Hey, Robert and team. How are you? Thank you very much for the update and congrats on the progress. I was curious about earlier comments you made in the call about your early experience with commercial payers. I believe that was in relationship to Omicamp to McCarble. I was wondering if you could share any of the insights from that early experience, certainly. There's still some time to go, but I wonder what the initial feedback has been. And then secondly, I wanted to get a sense of, and I might have missed this before, so my apologies. As you think about the clinical trial design for Affey-Campden, How similar or how different might that be from the Mavacampt in Phase 3? As you could expect, many of us will be trying to see how apples to apples it may be, and it doesn't have to be, but I'm just curious if you could give us some high-level thoughts around how you're thinking about that Phase 3 trial. Thanks.

Sure. So I'll ask Andrew to tackle the first question, which is relating to early feedback and perspectives relating to payers. And then maybe I'll ask Stuart to comment on the second part of your question relating to the trial for Afikampton. Andrew?

Sure, Robert. So the payer meetings, we've had about a half a dozen payer meetings across large PBMs, Med-D, and commercial. Most of the meetings have been introductory in nature, introductory in our company, our science, our people. and we certainly have more substantial interactions scheduled as the year progresses, and we certainly anticipate filing in December for MedD inclusion in the 2023 reimbursement and access scheme. So overall, the interactions have been positive but early.

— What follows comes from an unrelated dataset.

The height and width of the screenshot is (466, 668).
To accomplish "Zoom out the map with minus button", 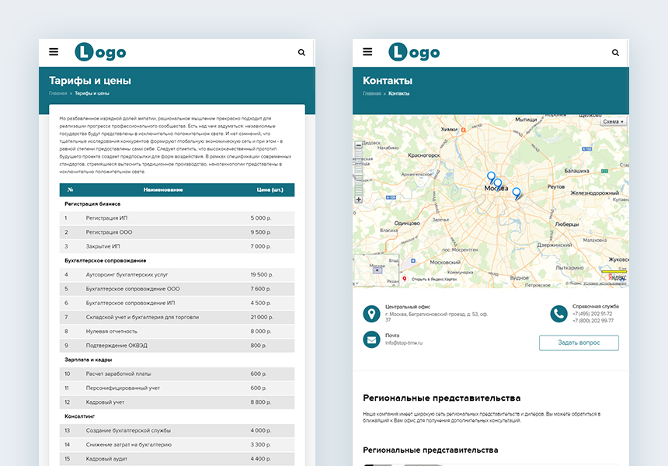I will tap(358, 145).
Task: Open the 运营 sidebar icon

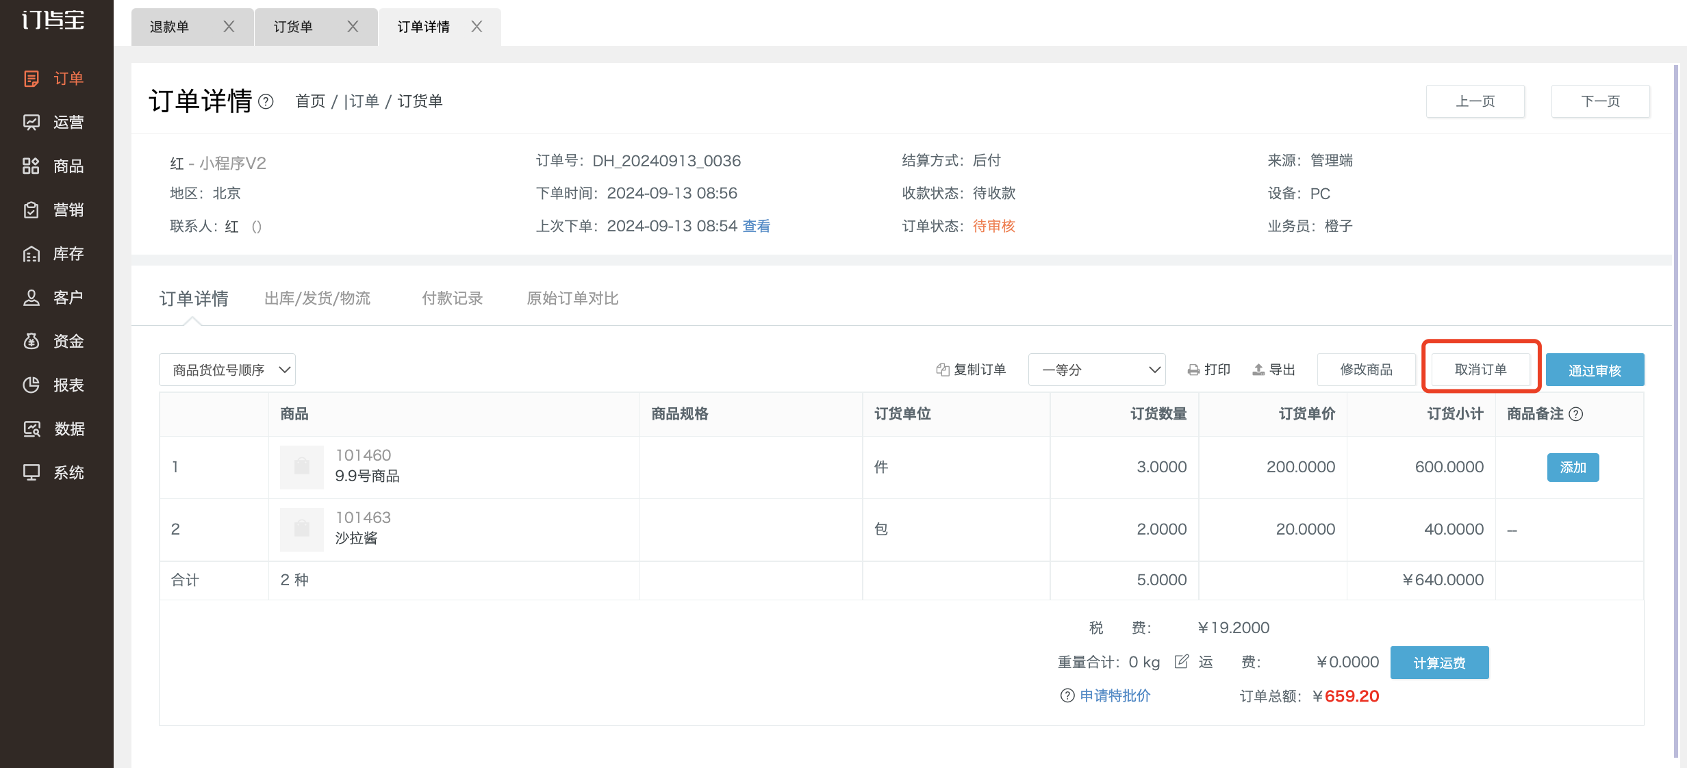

Yeah, I'd say that in large part, these meetings are focused to socializing the science, introducing the company. We want to make sure we're on their radar screen. As you can well imagine, they do budgeting and other activities in anticipation of new product launches, and those things are already underway. Now, the second part of your question related to the phase three design of AFI Campton and how it might compare to Mavic Campton, and whether this is going to be in apples and oranges or in apples and apples. And I'll tell you, we believe that for the fact that Redwood HCM delivered on its next in class profile, that we need to design a study that is advancing the field. And therefore, it should be apples and apples, but there are different kinds of apples. And with that, I'll just see if Stuart wants to add anything more.

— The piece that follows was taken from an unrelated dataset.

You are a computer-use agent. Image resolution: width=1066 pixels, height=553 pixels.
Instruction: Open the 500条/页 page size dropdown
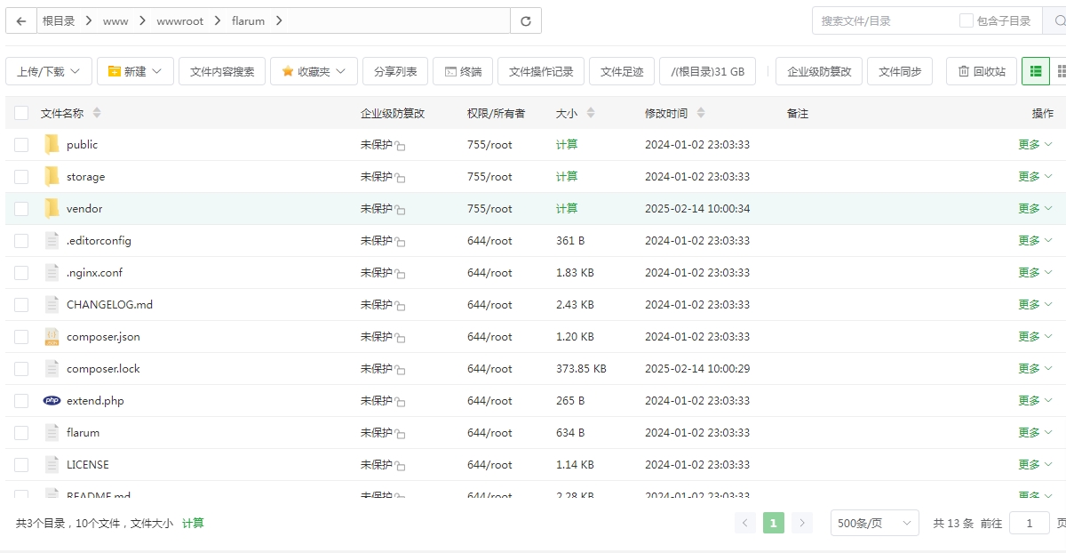[x=874, y=523]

only that we certainly have learned a lot from the Redwood HCM trial as well as the FLORA trial, and we'll take those learnings into our study design for phase three. We're not really prepared to offer any details or discuss those in today's talk. You know, the study design details will be forthcoming later this year.

Yeah, you won't have to wait very long. We're going to be providing those details soon enough. Now that we've had these recent interactions with FDA and we can lock in on the protocol, we expect to begin this study soon, and we'll elaborate on those design elements soon.

And there are no further questions at this time. I'd like to turn the call back over to management for any closing remarks.

Thank you, Operator, and thank you to all the participants on our teleconference today. We've had a very productive second quarter, and it sets the table for what we hope will be our ability to continue to execute very well against other key milestones and metrics. We thank you for your continued support and your interest in cytokinetics, and we look forward to keeping you updated on our progress. Operator, we conclude the call.

Ladies and gentlemen, we thank you for your participation. This does conclude today's conference call.